Wer sich bewerben will, braucht das Abitur oder die Fachhochschulreife plus einer dreijährigen Ausbildung in einem medizinischen Fachberuf. Oder er braucht die mittlere Reife plus drei Jahre Ausbildung und drei Jahre Berufserfahrung in einem medizinischen Ausbildungsberuf.
Gemeint sind also MFA, Rettungsassistenten, Schwestern und Pfleger. An Bewerbern besteht im Emsland offenbar kein Mangel. Aus Eissings MVZ haben sich bereits acht Interessenten gemeldet, wie der Hausarzt berichtet.

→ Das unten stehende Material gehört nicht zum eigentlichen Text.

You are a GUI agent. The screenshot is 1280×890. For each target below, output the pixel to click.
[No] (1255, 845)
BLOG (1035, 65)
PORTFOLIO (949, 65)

Aussichtsreicher als Landarztquote?
Für ihn ist der PA in der ambulanten Versorgung ohnedies aussichtsreicher als die Landarztquote. „Denn wer sich für den PA interessiert, hat viele Lebensentscheidungen schon getroffen, lebt mit Partner und Kindern oft schon seit Jahren in der Region“, sagt Eissing. „Die wandern nicht ab und behalten ihren Lebensmittelpunkt hier bei uns.“ Bei jungen Ärzten, die sich zu Studienbeginn für Jahre auf dem Lande verpflichtet haben, dürfte das bekanntlich anders sein.
Sogar bei der Finanzierung der Ausbildung und der Abrechnung der PA-Leistungen in den Praxen sind bereits einige Pflöcke eingeschlagen, wie Eissing berichtet. Die Studiengebühren für den Steinbeis-Studiengang betragen 500 Euro pro Monat und Student – eine Unmöglichkeit für MFA oder Schwestern, meint er. Bei den Studiengebühren werden nach seinen Angaben möglicherweise der Landkreis Emsland und die Kommunen Meppen, Papenburg und Lingen einspringen.
Unbeantwortet ist derzeit die Frage, wie die Leistungen der PAs in den Praxen abgerechnet werden können. Für Eissing wäre es die beste Lösung, wenn jeder Arzt, der einen PA einstellt, etwa 500 Patienten mehr im Quartal behandeln darf. „Bei fünf PAs hätten wir 2500 Patienten im Quartal mehr in der Versorgung,“ sagt er. „Das kostet das System nicht mehr Geld, weil diese Patienten ja sowieso versorgt werden müssten.“
Das kostet die Ausbildung
» 500 Euro pro Monat sollen die Gebühren für den Bachelor-Studiengang zum Physician Assistant im Emsland voraussichtlich betragen.
» Zu viel für die Anwärter, meint Mitintiator Hausarzt Dr. Volker Eissing. Möglicherweise sprängen hier der Landkreis Emsland und die Kommunen Meppen, Papenburg und Lingen ein.